Ein Umzug zu einem neuen Hoster ist kein Neustart deines Projekts. Es ist ein kontrollierter Wechsel der technischen Umgebung. Wer Dateien, Datenbanken, E-Mail und DNS in der richtigen Reihenfolge behandelt, merkt den Umzug oft nur an einer kurzen Umschaltung, nicht an einem Tag Offlinezeit.
Was wirklich umzieht
Je nach Projekt sind das vier Blöcke, die getrennt betrachtet werden sollten:
- Website: Dateien, CMS, Uploads, Konfiguration.
- Datenbanken: Inhalte, Shop-Bestellungen, Benutzerkonten.
- E-Mail: Postfächer, Aliase, Weiterleitungen, vorhandene Nachrichten.
- Domain: DNS, Nameserver, SSL, manchmal der Registrar selbst.
Nicht jedes Projekt braucht alle vier. Eine reine Visitenkarte ohne Mail ist schneller umgezogen als ein Shop mit Jahren an Bestelldaten. Genau deshalb lohnt sich vor dem ersten Kopieren eine kurze Bestandsaufnahme.
Vorher: Inventar und Zugänge
Notiere, was produktiv ist: welche Domain, welche Subdomains, welche Datenbanken, welche PHP-Version, ob Cronjobs laufen, wo Backups liegen. Besorge dir Zugänge zum bisherigen Panel, zu FTP oder SFTP, zur Datenbank und zum Domain-Registrar. Ohne diese Angaben beginnt kein seriöser Umzug, unabhängig davon, ob du selbst ziehst oder uns beauftragst.

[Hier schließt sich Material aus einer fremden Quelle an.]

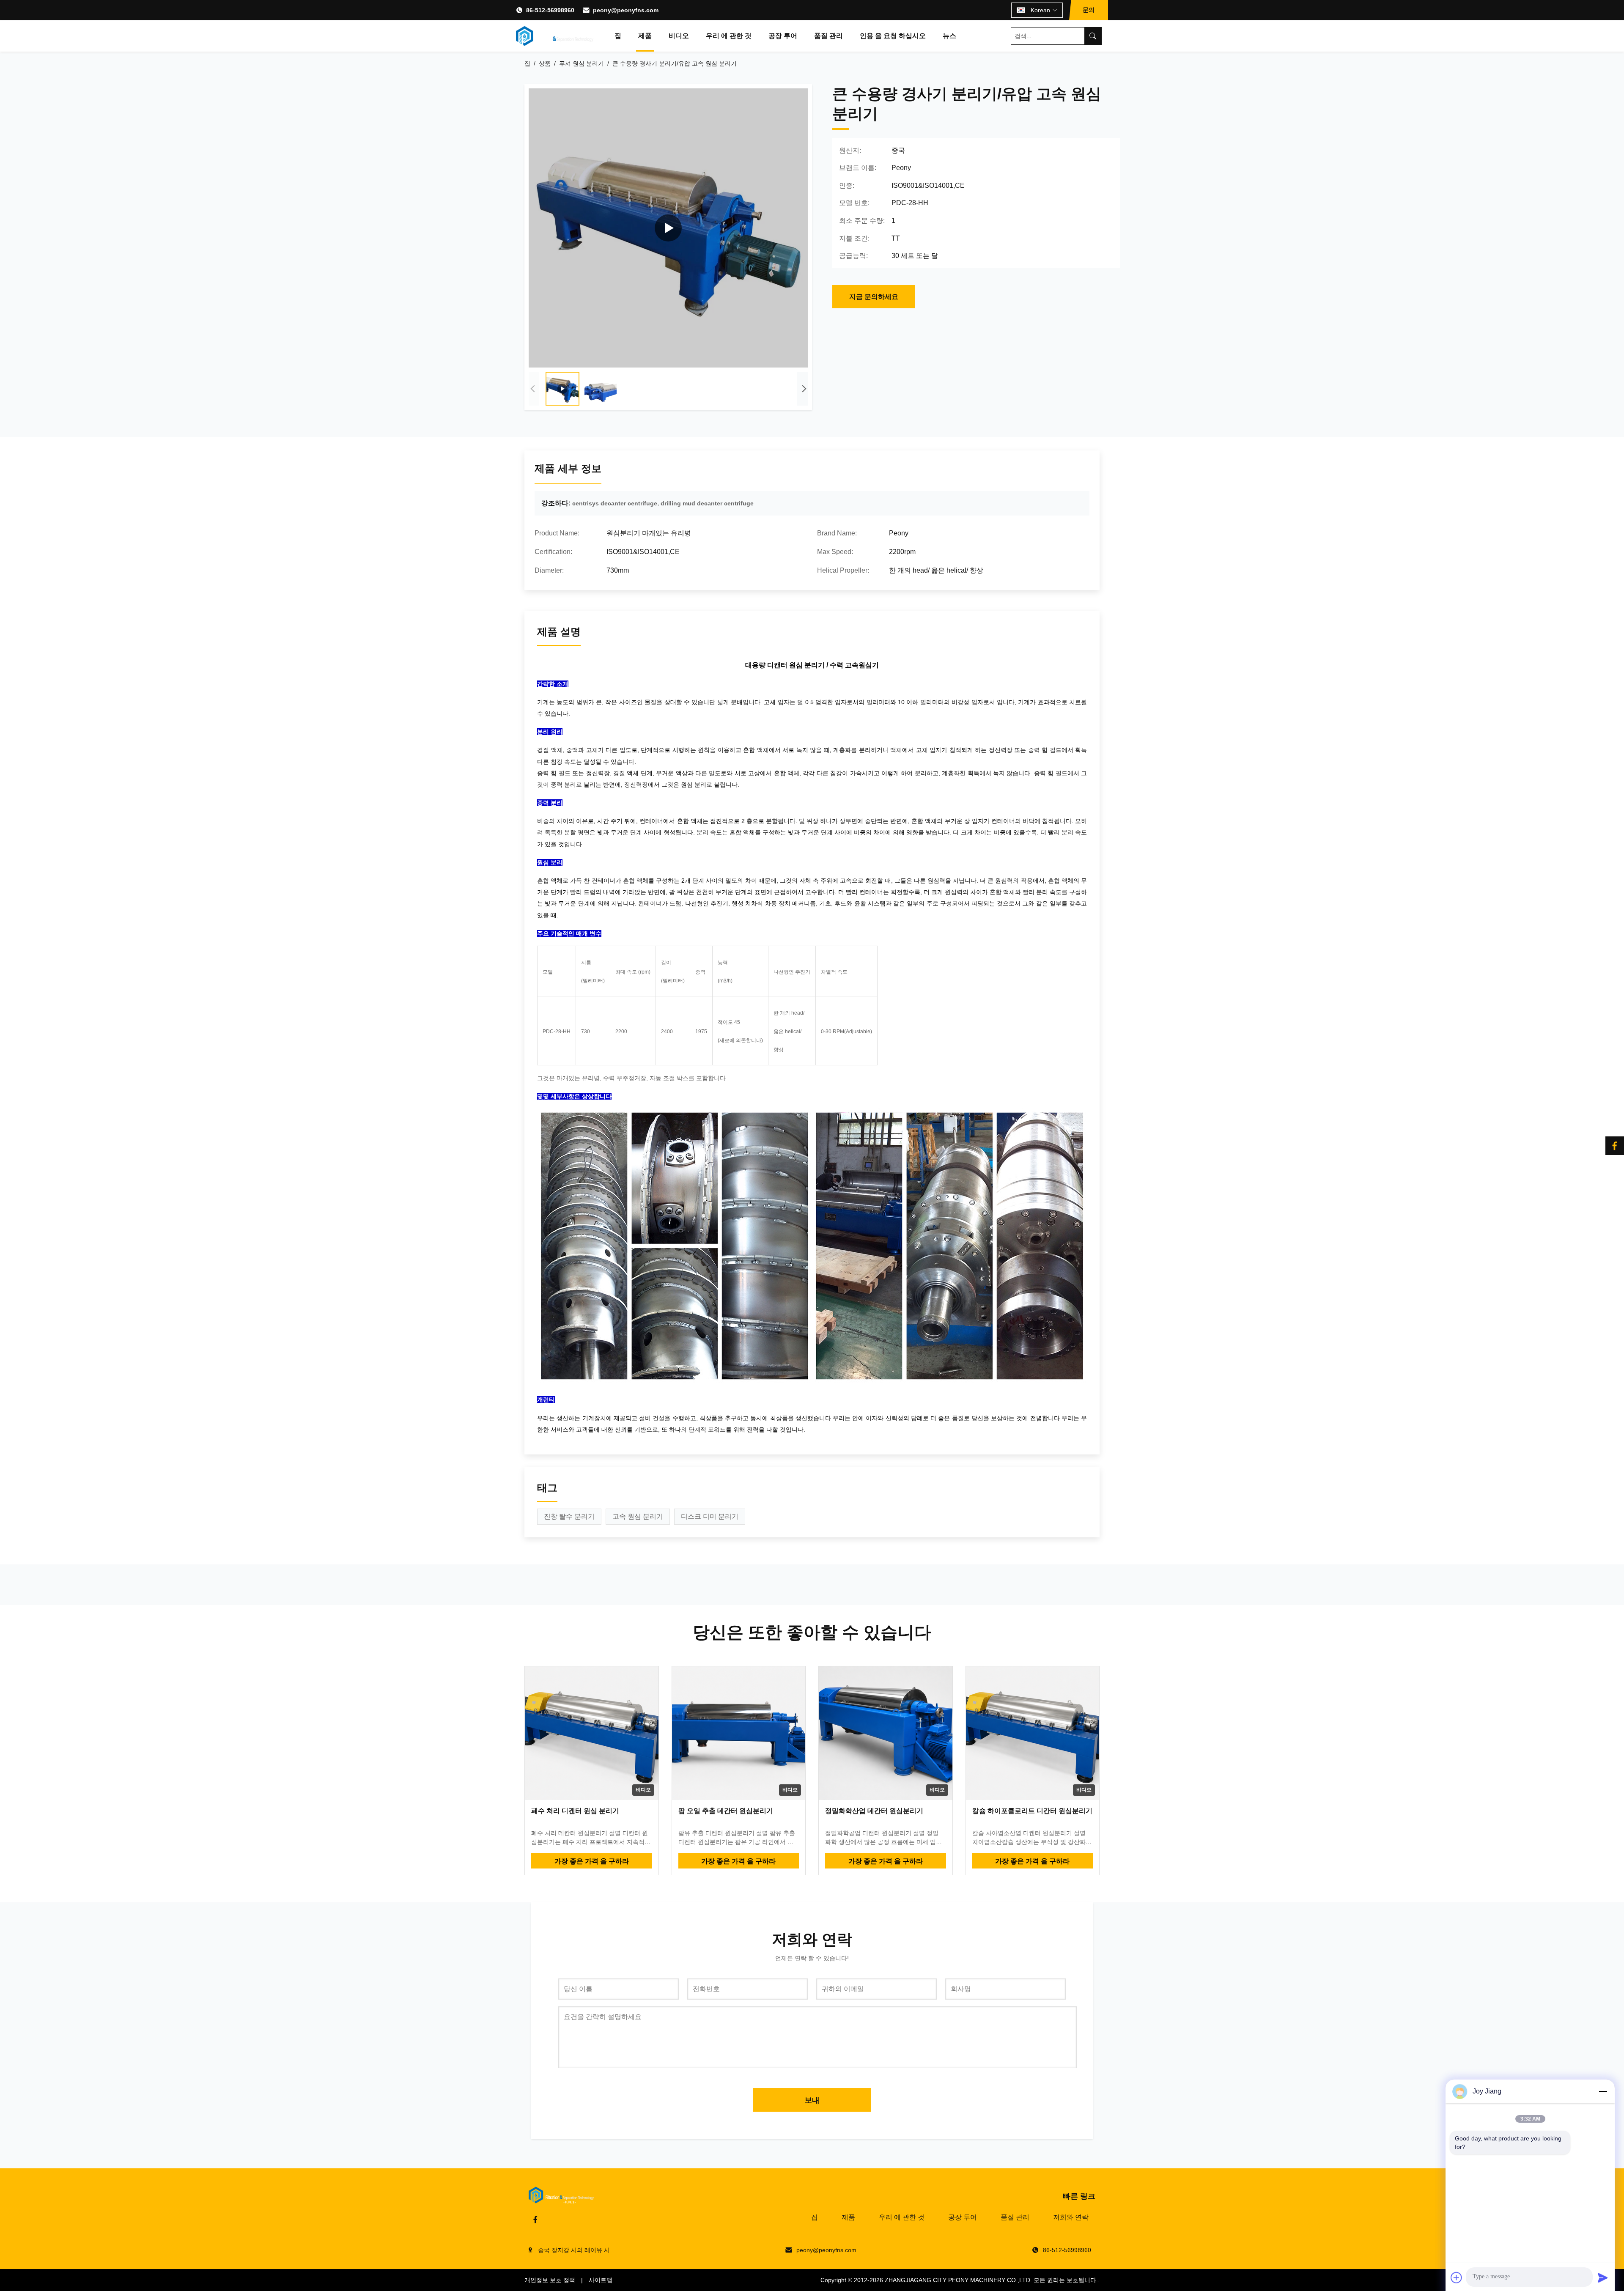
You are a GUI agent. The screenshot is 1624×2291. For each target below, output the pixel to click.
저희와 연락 (1071, 2217)
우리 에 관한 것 (729, 35)
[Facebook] (535, 2219)
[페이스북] (1614, 1145)
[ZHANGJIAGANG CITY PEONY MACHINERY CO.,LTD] (554, 36)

Senke die TTL der wichtigen DNS-Einträge rechtzeitig, oft 24 Stunden vorher, zum Beispiel auf 300 Sekunden. Dann verbreiten Namensänderungen schneller, wenn später die IP oder die Nameserver wechseln.
Inhalte zuerst auf das neue Hosting
Die neue Umgebung sollte stehen, bevor die Domain umgehängt wird. Typischer Ablauf:
- Paket bestellen und Zugänge prüfen.
- Website und Datenbank auf den neuen Server kopieren.
- Konfiguration anpassen (Datenbankname, Pfade, URLs im CMS).
- Über eine Testdomain oder die Hosts-Datei prüfen, ob die Seite läuft.
- Erst danach DNS oder Nameserver umstellen.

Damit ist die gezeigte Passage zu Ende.